O medo e o significado.

Eu cresci na cultura do medo. Não apenas por ser moradora do Rio de Janeiro e, assim, desde cedo conviver com uma violência naturalizada; por ter nascido mulher – e sabemos que existir como mulher é viver amedrontada a cada passo que se dá e ar que se respira –; como também por ter vindo como a primogênita da família, colocada numa redoma à prova de acontecimentos, tal qual Sidarta Gautama, o Buda.
Meus progenitores eram muito temerosos, foram pais bem jovens, inexperientes na vida, e, assim, jogaram uma carga muito grande nessa primeira filha. Eu sinceramente não os julgo mais, porque não imagino ainda a loucura e a responsa que é colocar seres humanos nesse mundão cão. Mas, por conta disso, e também por outros fatores, eu vivi infância e adolescência no meu apartamento. Vez ou outra saíamos, mas pra praia eu contava nos dedos de uma mão as vezes que fui, por exemplo. Outros tempos, meios de transporte, condições financeiras.

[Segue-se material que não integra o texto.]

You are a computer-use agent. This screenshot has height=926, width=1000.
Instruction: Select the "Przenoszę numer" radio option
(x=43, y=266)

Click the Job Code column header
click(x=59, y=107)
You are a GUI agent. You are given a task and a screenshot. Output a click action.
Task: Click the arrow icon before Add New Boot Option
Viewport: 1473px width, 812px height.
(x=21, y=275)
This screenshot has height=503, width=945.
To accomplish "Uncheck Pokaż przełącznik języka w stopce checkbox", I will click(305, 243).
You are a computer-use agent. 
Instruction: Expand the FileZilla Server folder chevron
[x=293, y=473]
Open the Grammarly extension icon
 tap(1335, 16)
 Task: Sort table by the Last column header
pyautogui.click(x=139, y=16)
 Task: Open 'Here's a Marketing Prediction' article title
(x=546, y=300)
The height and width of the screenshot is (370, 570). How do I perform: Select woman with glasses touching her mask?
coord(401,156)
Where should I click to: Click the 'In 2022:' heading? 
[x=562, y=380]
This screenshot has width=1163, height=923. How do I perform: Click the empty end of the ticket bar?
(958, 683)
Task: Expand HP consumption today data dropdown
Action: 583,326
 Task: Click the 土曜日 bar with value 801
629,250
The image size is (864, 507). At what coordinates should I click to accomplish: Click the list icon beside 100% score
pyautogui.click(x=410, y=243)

“Vó, me leva na festa do fulano?” “Cruzes, aquela rua é perigosa, tá doida?” “Posso ir ali com o pessoal da escola?” “Claro que não, a rua está cheia de marginais” “Queria ganhar um skate de natal” “Não, você vai cair, quebrar um osso e se machucar, Ana”.
Tudo era uma negativa, seguida de uma mensagem desencorajadora. Viver assim era muito frustrante, porque era como se não existisse uma confiança na minha capacidade de andar de skate sem me quebrar ou de acreditar que um dia eu poderia atravessar a rua sem temer que algo de ruim acontecesse.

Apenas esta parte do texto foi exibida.